Align Software with Human Decision Making
Professionals of all kinds, from pilots to architects, now rely on software to handle work previously performed manually. I believe software should enable a “manage by exception” approach to pricing. Advanced analytics solutions should include “guardrails,” wherein managers can set prices without approval if the prices fit within the prescribed guardrail. When a manager’s experience and judgment tell them they should set a price outside a guardrail, they need to seek approval only for that change.
With this consistent, straightforward approach, managers don’t need to rethink prices in every situation. Further, the ability to focus only on those prices requiring further scrutiny enables pricers to more effectively leverage analytics to determine the right action to take.
In addition, having tools and analytics that are purpose fit for understanding a product’s lifecycle enables a more robust view of the right action to take across the pricing spectrum. For example, a new item in the store may be hot in the market with competitors aggressively driving price down. If a pricing manager has access to strong analytics, he or she may understand their customers will respond better to a higher EDLP price with hot promotions. Additionally, seasonal or limited-time products need to be managed effectively with robust clearance analytics to ensure the product can be cleared through as profitably as possible.
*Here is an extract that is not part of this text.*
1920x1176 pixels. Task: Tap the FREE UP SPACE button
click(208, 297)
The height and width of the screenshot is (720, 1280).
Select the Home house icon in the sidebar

This kind of holistic approach, which can incorporate human judgement, can turn what may look like a pricing exception into a clear financial advantage over the full pricing lifecycle.
Change the Organization
To drive adoption, sustain new ways of working and maximize impact, most companies need to rethink organizational roles, structures, and collaboration. This is especially true in lifecycle pricing, where processes and decision ownership may reside in different departments or functions. Merchants may own promotions, for example, while a centralized team manages markdowns. A more strategic, integrated approach using full lifecycle pricing versus the financial plans yields the most optimal results.
Most successful pricing teams include leaders from across functions who can share their broad perspectives on the business, from purchasing and marketing to distribution and competitive dynamics. To maintain momentum through the transformational journey to pricing excellence, senior management monitors and supports teams relentlessly – sometimes for years.
Transform and Win
The “Amazon effect” has been slower to impact grocery, but is starting to transform shopping behavior, retail pricing and the competitive landscape forever, and the chess game won’t get any simpler. Already center aisle consumable categories are broadly sold online, which is starting to cannibalize traditionally higher margin in-store grocery categories. Few retailers can beat online retailers in pricing, so they need to find other competitive advantages with a holistic approach that uses an advanced, multi-factor model to improve granular decision making every day.
In an increasingly complex and competitive marketplace where margins are narrower, grocers need a combination of data quality assurance, analytical insights, cutting-edge software solutions, and new capabilities – along with consistent support from senior management.
By making these moves in the right sequence, the most successful supermarket retailers will improve lifecycle pricing to gain significant competitive, first-mover advantage along with meaningful revenue and profit growth.